He drives to the market. When they pull into the parking lot, Ben goes into the store with Inez, instead of to the liquor store next door with him. Tom gets a bottle of cognac and pockets the change. The clerk raises his eyebrows and drops them several times, like Groucho Marx, as he slips a flyer into the bag, with a picture on the front showing a blue-green drink in a champagne glass.

“Inez and I have secrets,” Ben says, while they are driving home. He is standing up to hug her around the neck from the back seat.

Ben is tired, and he taunts people when he is that way. Amanda does not think Ben should be condescended to: she reads him R. D. Laing, not fairy tales; she has him eat French food, and only indulges him by serving the sauce on the side. Amanda refused to send him to kindergarten. If she had, Tom believes, if he was around other children his age, he might get rid of some of his annoying mannerisms.

“For instance,” Inez says, “I might get married.”

“Who?” he says, so surprised that his hands feel cold on the wheel.

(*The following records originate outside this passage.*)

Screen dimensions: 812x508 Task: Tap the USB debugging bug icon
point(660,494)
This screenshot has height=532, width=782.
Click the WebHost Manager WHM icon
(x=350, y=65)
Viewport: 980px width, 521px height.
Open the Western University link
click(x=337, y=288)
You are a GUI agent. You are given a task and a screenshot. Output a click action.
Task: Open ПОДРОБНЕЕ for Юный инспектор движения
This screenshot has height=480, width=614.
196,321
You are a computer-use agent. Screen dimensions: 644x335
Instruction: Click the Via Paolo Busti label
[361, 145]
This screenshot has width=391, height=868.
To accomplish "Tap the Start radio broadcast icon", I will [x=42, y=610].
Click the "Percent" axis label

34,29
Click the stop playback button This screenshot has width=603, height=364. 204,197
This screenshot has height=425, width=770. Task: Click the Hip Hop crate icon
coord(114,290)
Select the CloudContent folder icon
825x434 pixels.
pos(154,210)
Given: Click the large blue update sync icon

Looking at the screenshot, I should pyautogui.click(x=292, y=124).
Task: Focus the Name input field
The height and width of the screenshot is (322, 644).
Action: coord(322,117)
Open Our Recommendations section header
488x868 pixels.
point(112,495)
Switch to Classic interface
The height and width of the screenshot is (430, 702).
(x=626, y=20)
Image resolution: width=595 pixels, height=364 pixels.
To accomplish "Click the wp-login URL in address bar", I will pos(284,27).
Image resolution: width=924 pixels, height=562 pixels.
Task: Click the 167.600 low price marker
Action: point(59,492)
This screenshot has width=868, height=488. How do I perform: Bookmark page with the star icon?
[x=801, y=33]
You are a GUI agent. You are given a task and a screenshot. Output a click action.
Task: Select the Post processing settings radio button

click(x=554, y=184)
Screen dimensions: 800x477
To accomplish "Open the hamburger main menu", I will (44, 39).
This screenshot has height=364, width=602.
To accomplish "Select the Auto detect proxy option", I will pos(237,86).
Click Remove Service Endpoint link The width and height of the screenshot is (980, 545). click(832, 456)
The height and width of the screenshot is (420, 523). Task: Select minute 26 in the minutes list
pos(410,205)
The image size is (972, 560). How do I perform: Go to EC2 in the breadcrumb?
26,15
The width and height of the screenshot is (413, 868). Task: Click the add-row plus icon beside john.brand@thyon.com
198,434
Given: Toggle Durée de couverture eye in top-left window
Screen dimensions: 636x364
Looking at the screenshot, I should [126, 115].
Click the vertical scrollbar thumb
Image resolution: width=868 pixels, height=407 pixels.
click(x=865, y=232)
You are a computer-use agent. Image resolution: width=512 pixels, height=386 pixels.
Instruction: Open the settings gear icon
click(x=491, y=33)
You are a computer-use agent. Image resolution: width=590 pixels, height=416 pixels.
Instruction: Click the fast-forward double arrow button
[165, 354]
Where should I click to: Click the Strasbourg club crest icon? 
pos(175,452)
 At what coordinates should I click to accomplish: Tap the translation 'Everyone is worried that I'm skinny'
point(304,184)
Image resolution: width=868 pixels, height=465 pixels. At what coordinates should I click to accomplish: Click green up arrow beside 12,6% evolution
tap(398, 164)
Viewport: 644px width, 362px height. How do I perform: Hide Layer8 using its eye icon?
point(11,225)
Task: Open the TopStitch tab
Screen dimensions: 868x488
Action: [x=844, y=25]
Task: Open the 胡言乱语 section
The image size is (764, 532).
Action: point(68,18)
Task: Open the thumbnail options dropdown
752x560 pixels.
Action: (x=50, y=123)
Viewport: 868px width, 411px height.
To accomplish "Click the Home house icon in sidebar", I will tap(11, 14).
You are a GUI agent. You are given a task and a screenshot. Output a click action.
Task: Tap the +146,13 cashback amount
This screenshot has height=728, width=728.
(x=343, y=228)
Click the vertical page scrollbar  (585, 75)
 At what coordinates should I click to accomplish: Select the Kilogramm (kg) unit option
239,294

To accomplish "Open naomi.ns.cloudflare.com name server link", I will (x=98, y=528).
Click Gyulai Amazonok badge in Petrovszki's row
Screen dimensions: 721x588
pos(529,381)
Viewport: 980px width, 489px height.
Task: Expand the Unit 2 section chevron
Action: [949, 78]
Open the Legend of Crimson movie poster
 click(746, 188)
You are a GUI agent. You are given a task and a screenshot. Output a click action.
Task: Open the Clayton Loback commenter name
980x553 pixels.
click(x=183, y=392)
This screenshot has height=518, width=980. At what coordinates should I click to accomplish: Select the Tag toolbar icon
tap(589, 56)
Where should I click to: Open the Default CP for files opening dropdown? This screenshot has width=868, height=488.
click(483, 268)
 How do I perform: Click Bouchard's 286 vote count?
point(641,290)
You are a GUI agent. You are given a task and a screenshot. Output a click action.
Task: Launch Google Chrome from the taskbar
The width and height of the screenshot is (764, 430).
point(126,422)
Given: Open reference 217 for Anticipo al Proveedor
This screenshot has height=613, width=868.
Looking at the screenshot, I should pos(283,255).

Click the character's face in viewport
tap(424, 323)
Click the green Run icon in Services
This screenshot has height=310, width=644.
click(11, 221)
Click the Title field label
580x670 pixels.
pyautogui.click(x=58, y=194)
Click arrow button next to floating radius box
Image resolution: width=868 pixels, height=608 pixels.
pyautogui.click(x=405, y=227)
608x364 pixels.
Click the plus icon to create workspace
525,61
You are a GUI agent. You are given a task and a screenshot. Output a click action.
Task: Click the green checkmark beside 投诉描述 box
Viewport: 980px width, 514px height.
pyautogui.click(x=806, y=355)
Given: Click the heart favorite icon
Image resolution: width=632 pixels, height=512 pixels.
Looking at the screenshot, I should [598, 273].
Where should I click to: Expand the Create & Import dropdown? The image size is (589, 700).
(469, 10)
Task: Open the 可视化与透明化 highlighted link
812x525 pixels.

“A man who lives in town. You don’t know him.”

“You’re dating someone?” he says.

He guns the car to get it up the driveway, which is slick with mud washed down by a lawn sprinkler. He steers hard, waiting for the instant when he will be able to feel that the car will make it. The car slithers a bit but then goes straight; they get to the top. He pulls onto the lawn, by the back door, leaving the way clear for Shelby and Amanda’s car to pull into the garage.

“It would make sense that if I’m thinking of marrying somebody I would have been out on a date with him,” Inez says.

Inez has been with them since Ben was born, five years ago, and she has gestures and expressions now like Amanda’s—Amanda’s patient half-smile that lets him know she is half charmed and half at a loss that he is so unsophisticated. When Amanda divorced him, he went to Kennedy to pick her up when she returned, and her arms were loaded with pineapples as she came up the ramp. When he saw her, he gave her that same patient half-smile.

At eight, they aren’t back, and Inez is worried. At nine, they still aren’t back. “She did say something about a play yesterday,” Inez whispers to Tom. Ben is playing with a puzzle in the other room. It is his bedtime—past it—and he has the concentration of Einstein. Inez goes into the room again, and he listens while she reasons with Ben. She is quieter than Amanda; she will get what she wants. Tom reads the newspaper from the market. It comes out once a week. There are articles about deer leaping across the road, lady artists who do batik who will give demonstrations at the library. He hears Ben running up the stairs, chased by Inez.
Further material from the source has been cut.